Dopo Wall Street brillante, l’Asia cerca di chiudere una settimana molto volatile in maniera positiva, alle ore 7:15 di venerdì 9 agosto il Nikkei viaggia in calo dello 0,4%, balza l’Hang Seng dell’1,4%, Shanghai è piatta. Intanto lo yen guadagna lo 0,24% a 146,87, mentre i mercati comprano il T bond decennale, il cui rendimento passa dal 3,99% al 3,96%. E il Nasdaq, che ha chiuso giovedì brillante (+2,87%), indica un calo nei futures dello 0,17%. Non aiuta in questo senso il commento di Jeffrey Schmid, esponente della Fed di Kansas City.
Il tasso di inflazione annuale della Cina è salito allo 0,5% a luglio 2024 dallo 0,2% di giugno, superando le previsioni dello 0,3% portandosi ai massimi da febbraio.

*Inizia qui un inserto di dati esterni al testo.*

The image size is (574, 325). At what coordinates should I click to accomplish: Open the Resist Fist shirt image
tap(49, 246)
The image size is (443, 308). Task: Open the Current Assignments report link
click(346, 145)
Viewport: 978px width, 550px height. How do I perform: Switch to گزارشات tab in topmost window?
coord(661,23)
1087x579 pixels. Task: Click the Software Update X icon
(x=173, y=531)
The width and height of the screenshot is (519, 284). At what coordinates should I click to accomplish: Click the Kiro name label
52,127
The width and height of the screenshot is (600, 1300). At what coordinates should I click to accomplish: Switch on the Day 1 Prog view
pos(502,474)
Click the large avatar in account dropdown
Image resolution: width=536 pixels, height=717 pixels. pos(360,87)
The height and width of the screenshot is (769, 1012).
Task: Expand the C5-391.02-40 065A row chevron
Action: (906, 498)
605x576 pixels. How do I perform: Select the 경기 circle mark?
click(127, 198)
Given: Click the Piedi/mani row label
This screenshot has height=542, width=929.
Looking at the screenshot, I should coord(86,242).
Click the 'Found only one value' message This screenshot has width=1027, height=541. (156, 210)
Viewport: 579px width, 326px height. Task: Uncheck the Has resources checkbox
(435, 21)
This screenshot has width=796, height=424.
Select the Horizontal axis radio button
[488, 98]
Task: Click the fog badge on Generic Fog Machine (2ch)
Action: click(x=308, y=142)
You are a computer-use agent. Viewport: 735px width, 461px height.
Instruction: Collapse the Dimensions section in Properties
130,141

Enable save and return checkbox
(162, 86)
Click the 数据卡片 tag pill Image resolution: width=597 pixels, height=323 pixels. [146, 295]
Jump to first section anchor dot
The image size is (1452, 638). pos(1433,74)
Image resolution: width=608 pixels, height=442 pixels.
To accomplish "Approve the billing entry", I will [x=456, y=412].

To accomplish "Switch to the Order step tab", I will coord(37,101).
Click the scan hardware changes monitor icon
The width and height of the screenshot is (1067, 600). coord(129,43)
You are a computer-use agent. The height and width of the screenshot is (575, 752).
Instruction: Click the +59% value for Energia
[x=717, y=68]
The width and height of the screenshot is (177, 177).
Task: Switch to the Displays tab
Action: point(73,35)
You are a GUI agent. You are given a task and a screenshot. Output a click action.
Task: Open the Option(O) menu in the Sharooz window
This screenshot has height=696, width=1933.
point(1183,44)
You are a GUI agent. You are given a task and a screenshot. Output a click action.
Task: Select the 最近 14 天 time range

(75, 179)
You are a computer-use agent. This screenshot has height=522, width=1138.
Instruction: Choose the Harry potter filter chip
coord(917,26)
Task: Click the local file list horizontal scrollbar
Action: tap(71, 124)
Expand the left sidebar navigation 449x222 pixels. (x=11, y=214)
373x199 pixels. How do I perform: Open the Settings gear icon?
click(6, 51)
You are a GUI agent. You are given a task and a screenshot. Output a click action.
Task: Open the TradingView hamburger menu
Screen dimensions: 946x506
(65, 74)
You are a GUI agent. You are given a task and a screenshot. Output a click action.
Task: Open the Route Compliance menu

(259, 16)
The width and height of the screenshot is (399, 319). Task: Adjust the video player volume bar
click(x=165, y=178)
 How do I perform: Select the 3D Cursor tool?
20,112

È stato il sesto mese di inflazione al consumo, tra segnali di un'inversione di tendenza nei prezzi dei prodotti alimentari e un ulteriore aumento dei costi non alimentari. Nel frattempo, i prezzi alla produzione sono scesi dello 0,8% anno su anno.
Il presidente della Federal Reserve Bank di Kansas City Jeffrey Schmid ha indicato di non essere pronto a sostenere una riduzione dei tassi di interesse con un'inflazione superiore all'obiettivo e un mercato del lavoro ancora sano (l’ultimo dato sui sussidi di disoccupazione è in calo) nonostante un certo raffreddamento. Schmid ha detto che il recente calo dell'inflazione è stato «incoraggiante» e che ulteriori indicazioni di basse pressioni sui prezzi aumentano la sua fiducia che l'inflazione stia per raggiungere l'obiettivo del 2% fissato dalla banca centrale.
Nel frattempo, il candidato repubblicano alla presidenza Usa, Donald Trump, ha detto che il presidente dovrebbe avere voce in capitolo sui tassi di interesse e sulla politica monetaria, una mossa che andrebbe contro la consolidata pratica della Fed di essere indipendente dalla politica. Giovedì Trump ha criticato il governatore della Fed Jerome Powell per aver agito «un po' troppo presto e un po' troppo tardi» nel muovere i tassi.
Daniel Ivascyn, il più grande gestore di fondi obbligazionari attivi al mondo, dice di essere pronto ad aumentare le posizioni sui titoli del Tesoro. Ivascyn, che gestisce il Pimco Income Fund da 158,3 miliardi di dollari, ha ridotto alcune partecipazioni dopo che i titoli obbligazionari statunitensi hanno registrato un forte rialzo nelle ultime settimane, pur rimanendo long sul mercato, e ora sta cercando opportunità per riacquistarne alcuni dopo che i rendimenti sono aumentati negli ultimi giorni. La rinnovata turbolenza del mercato, unita ai dati economici più deboli e alle negoziazioni affollate, il tutto in uno scenario politico più caldo con le elezioni Usa in arrivo, rende i titoli obbligazionari una buona mossa difensiva per il resto dell'anno, sostiene Ivascyn.